Eu vejo muito no meu consultório pessoas que acham que quanto menos comer, melhor. Então, se ela tomar um remédio que tira o apetite dela e não tem vontade de tomar café da manhã, ela não toma. Se não tem vontade de almoçar, não almoça. Aí à noite, de tarde, no trabalho, ela transpira e quase desmaia.
A comida é um remédio, né? A forma da gente se relacionar com a comida tem que ser trabalhada, a quantidade. Então essas orientações são muito importantes e o que eu vejo as pessoas não seguem, querem um resultado muito rápido e acabam acelerando todo o processo.
O número de pessoas com sobrepeso e obesidade no Brasil tem aumentado, especialmente depois da pandemia. Por que você acha que isso acontece e quais outros caminhos para controle da obesidade sem uso de medicamentos?
Eu acho que muitas vezes a gente confunde tratamento de prevenção. Então, eu vou fazer uma analogia. A gente está em um quintal cheio de cobras e muitas pessoas já foram picadas – que seriam aquelas pessoas que estão acima do peso. Essas pessoas precisam ter acesso a um tratamento certo.

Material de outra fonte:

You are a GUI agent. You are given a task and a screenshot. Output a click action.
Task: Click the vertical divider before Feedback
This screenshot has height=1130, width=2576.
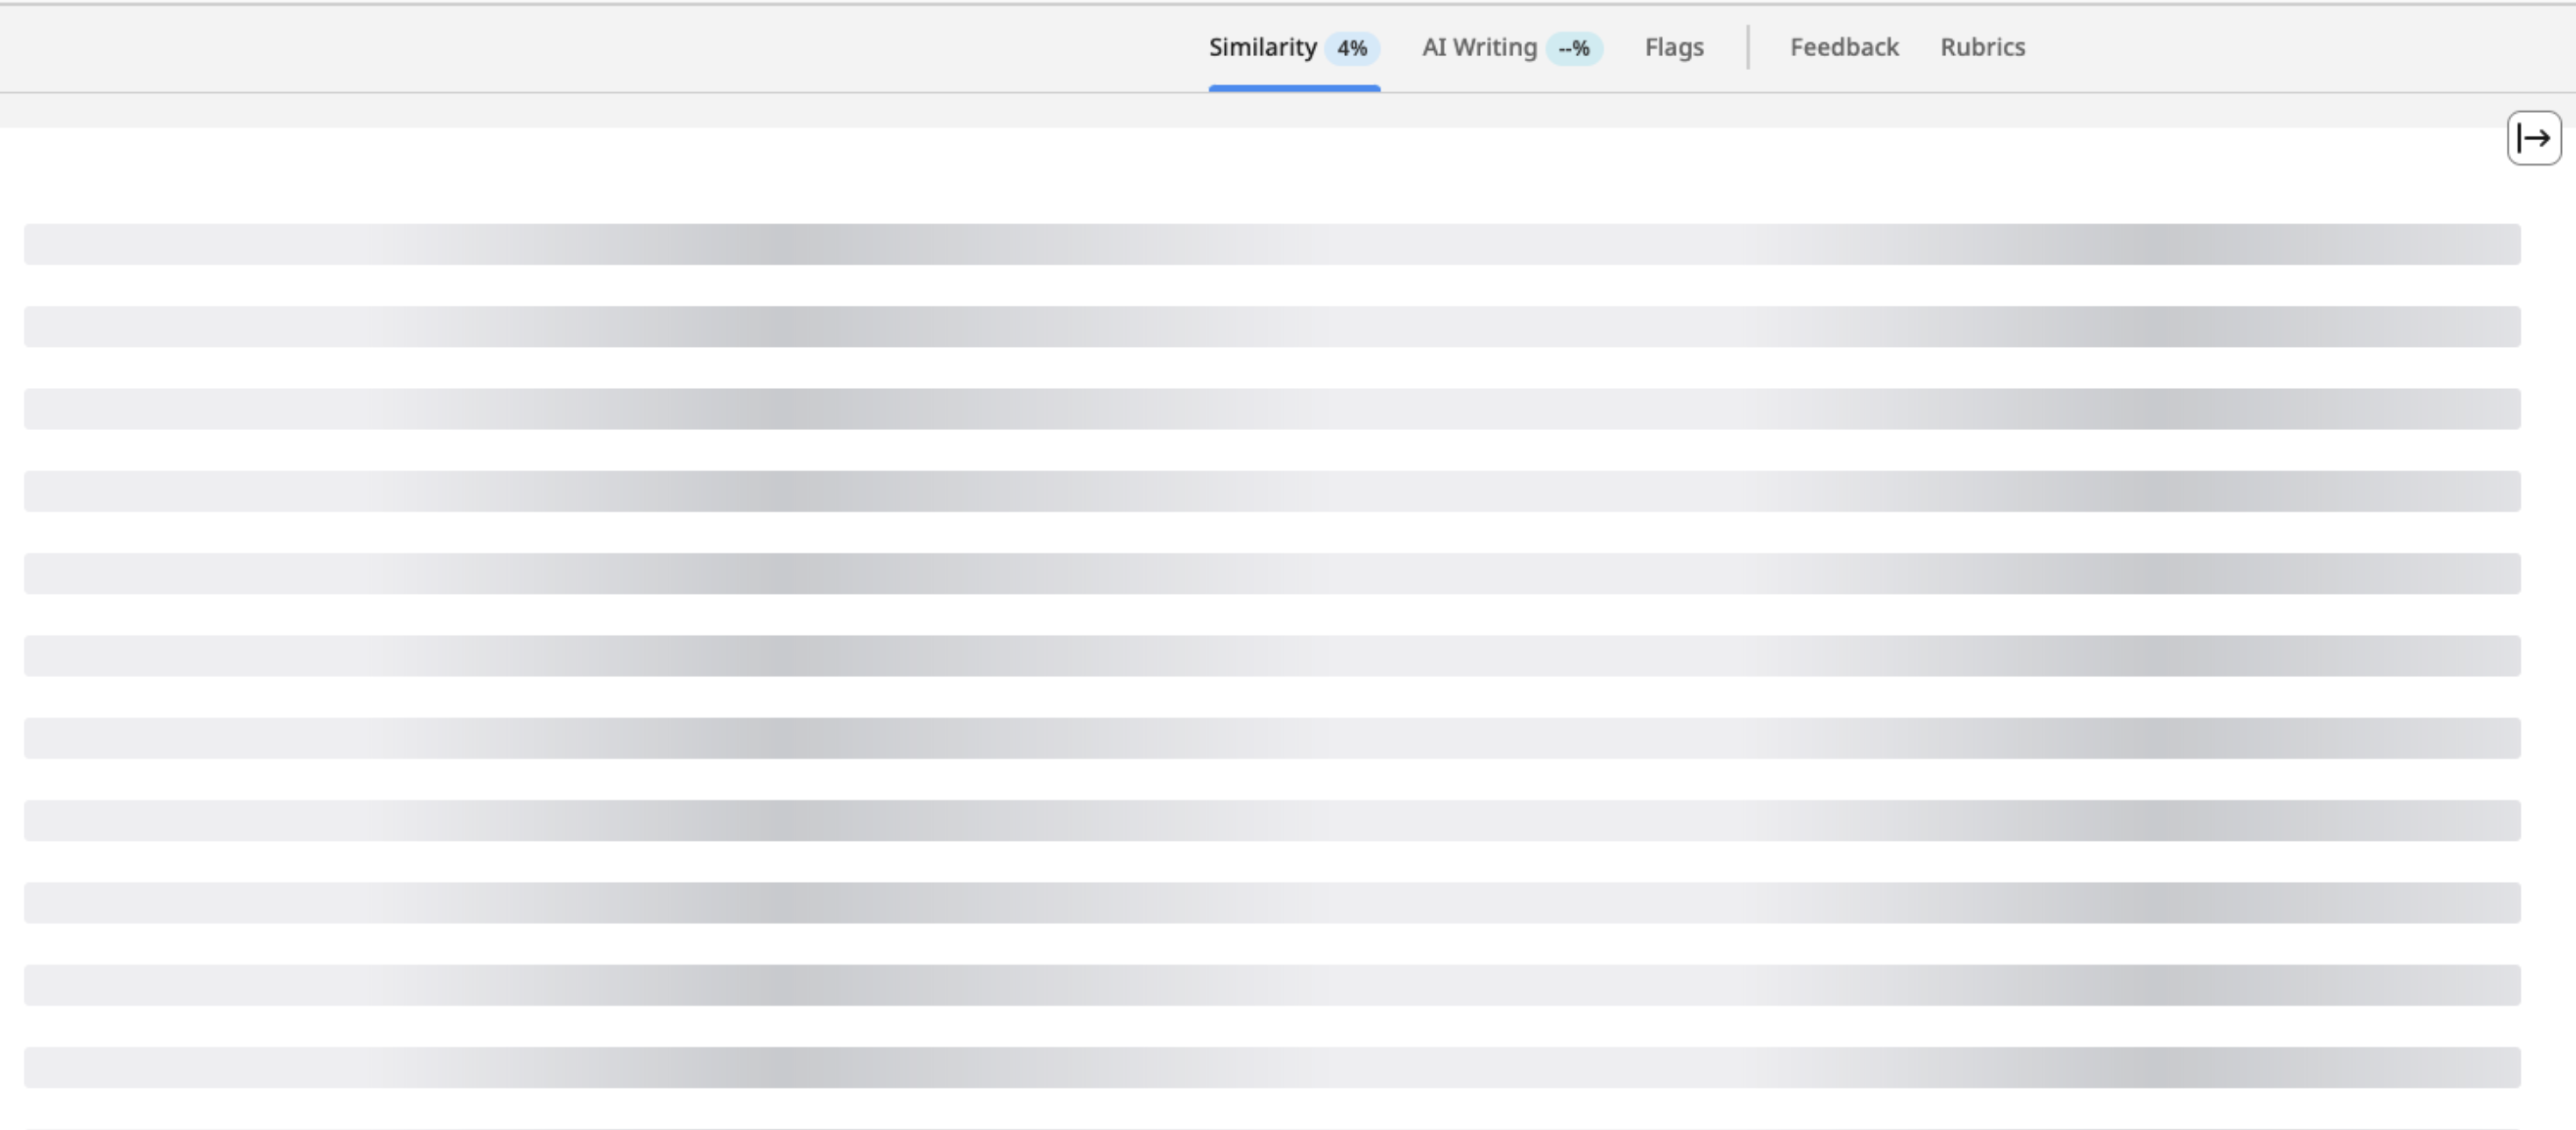(x=1748, y=47)
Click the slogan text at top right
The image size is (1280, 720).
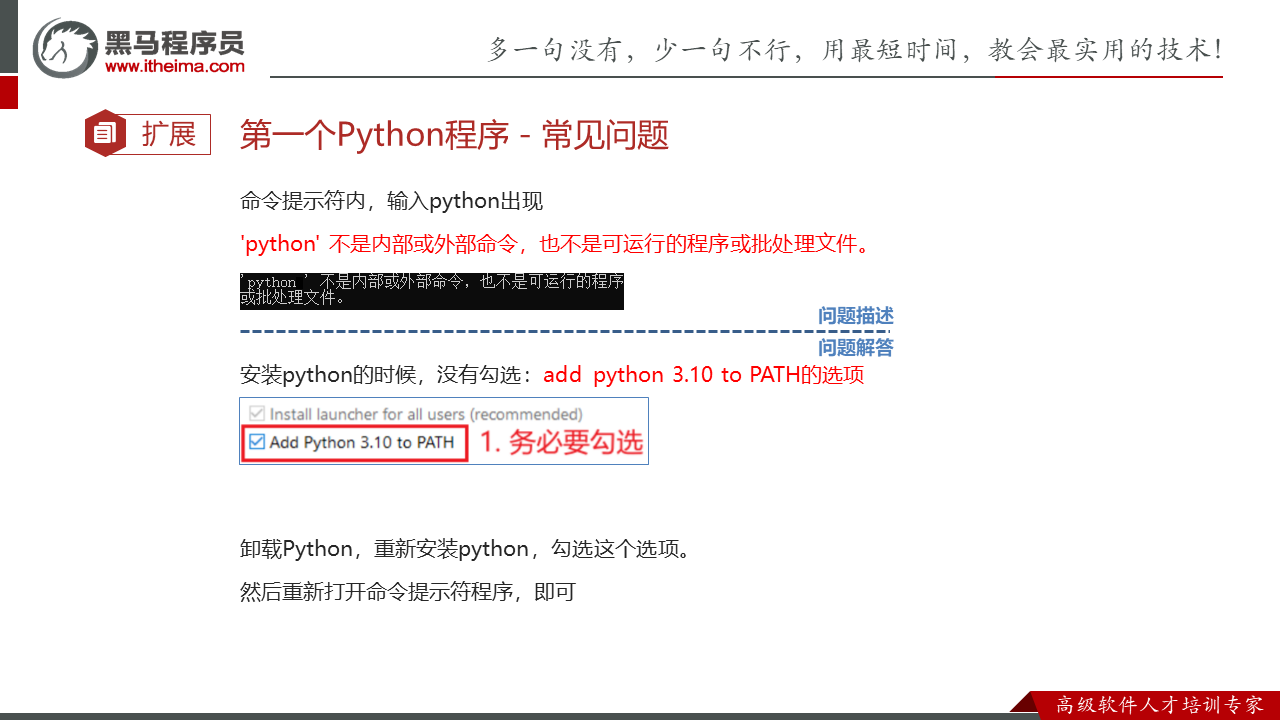coord(854,49)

Só que você tem que prevenir que outras pessoas sejam picadas por aquelas cobras. Ou você vai tirar as pessoas dali ou tirar as cobras. Então a prevenção da obesidade é algo muito importante. A gente sabe que se existe tanta gente acima do peso, existe um ambiente que é obesogênico. E aí a gente precisa melhorar esse ambiente.
Alimentação saudável deveria ser mais barata, mais fácil e mais disponível, Além disso, desenvolver políticas públicas mais objetivas também, sobre o acesso ao tratamento. Muitas pessoas não têm acesso a um serviço treinado para lidar com obesidade, uma orientação nutricional e de exercícios bem elaborada.
E lembrar que usar um remédio para obesidade, não é uma vacina para obesidade, né? Não é ‘eu tomei o remédio e eu não vou ter obesidade’. A responsabilidade que isso tem que ter e a importância de um acompanhamento de um profissional de saúde que possa cuidar bem dessa pessoa. Porque muita gente acha que uma caneta é um milagre.